En nuestro caso contratamos un barco pequeñito, para 6, sin lujos, pero aún así nos sentíamos como la Paris Hilton, jeje. Además partíamos con una gran ventaja, y es que "Ecofriendy", la agencia que oferta estos viajes, cede sus barcos 3 días a la semana para la limpieza de la bahía, por lo que tiene el privilegio de poder hacer una ruta que el resto de tours no puede. Esta zona es una de las más turísticas del país, así que podéis haceros una idea de la ventaja que supone poder visitarla de esta manera, es algo mucho más que auténtico.

Que mal nos lo pasemos.....
El sábado lo pasamos como los enanos.
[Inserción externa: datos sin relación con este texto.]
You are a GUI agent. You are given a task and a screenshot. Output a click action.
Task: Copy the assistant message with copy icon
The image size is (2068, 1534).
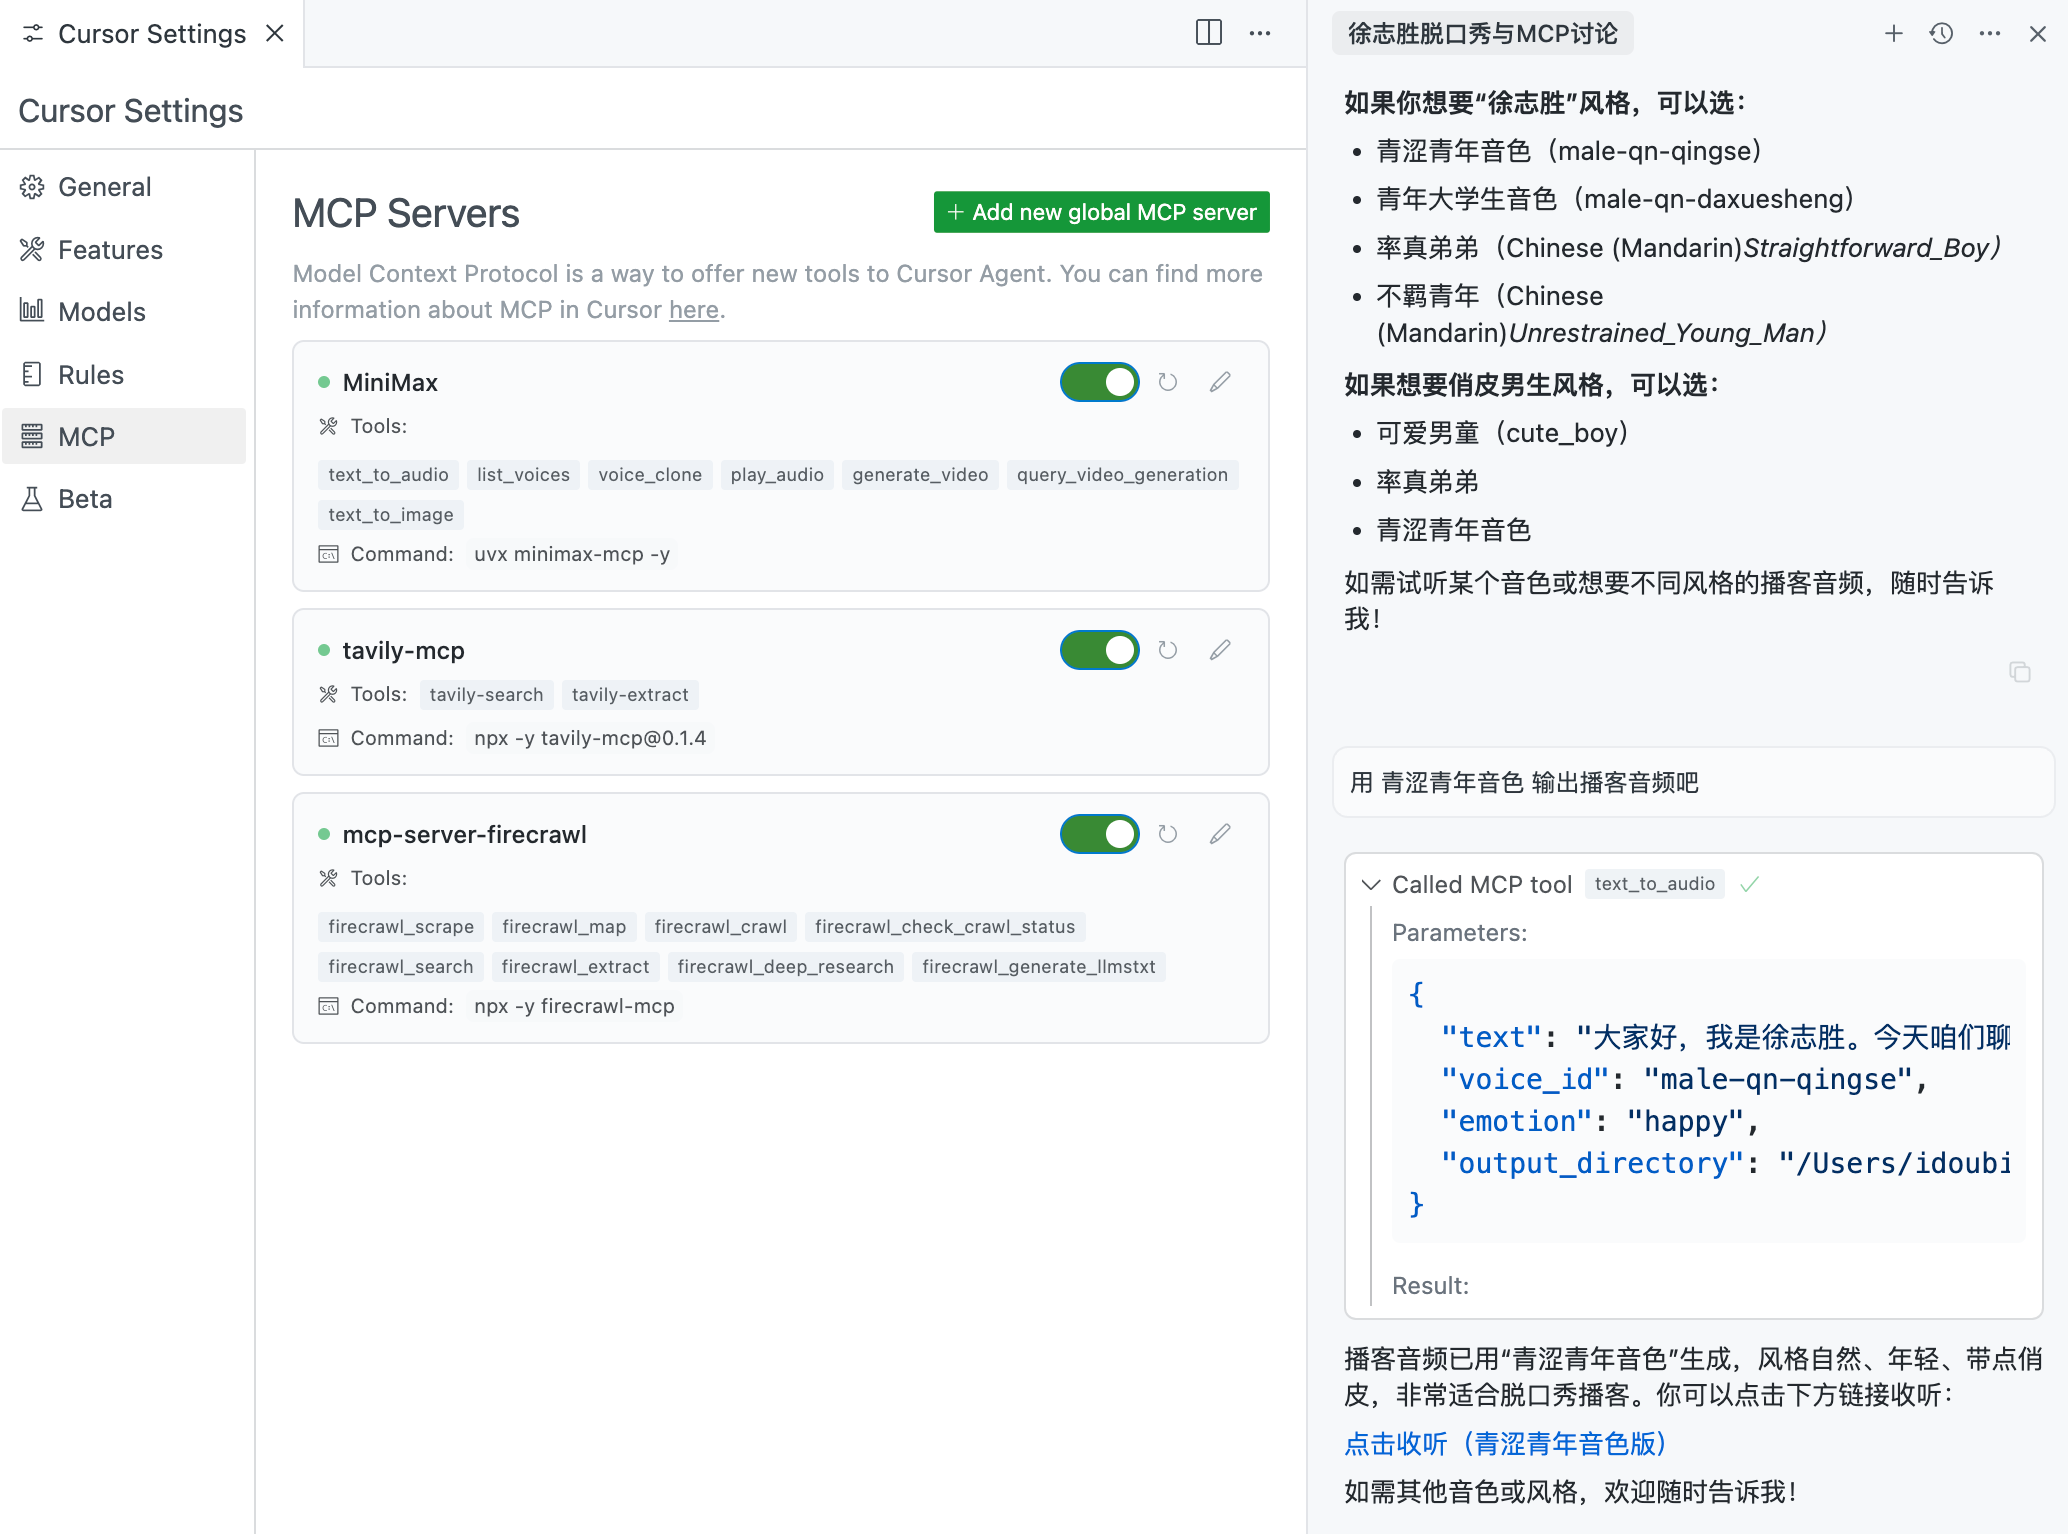[2019, 672]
Antes de comer nos dimos un bañito en alta mar (la primera vez que hago algo así) y ya por la tarde nos fuimos adentrando en el laberinto de islotes que componen la bahía. A mi es que ni siquiera me daba la sensación de estar en el mar, rodeada de todos esos microislas verdes a rabiar, con el agua prácticamente quieta, es algo extraño....
Lo mejor de todo es que una vez allí recogimos los kayas y dimos una vuelta por sitios a los que no se puede acceder con el barco. Uno de los sitios más chulos que vimos fue una "laguna" marina en el centro de un islote y a la que solo se podía entrar a través de una pequeá cueva. Además fue unas risas porque la cueva en cuestión era bastante estrecha y nos ibámos encallando con el kayak
todo el rato. Menudas traineras estamos hechas!!! (Por cierto, no hay fotos de este momento porque la cámara corría un peligro considerable, jeje!)

Cuando empezó a anochecer nos movimos hasa la zona donde ibámos a dormir, no sé ni como describírosla, hay que verlo.... Y no os podéis imaginar la sensación de despertarde en medio de un sitio como este... momento zen total.

El domingo además de hacer el perráncano nos llevaron a ver una piscifactoria, la verdad es que es muy curioso ver como vive y trabaja esta comunidad flotante.

Y no sé que más deciros, porque esto no es para contarlo sino para vivirlo. Así que hacerme el favor de hacerse la maleta y venirse para acá!!!!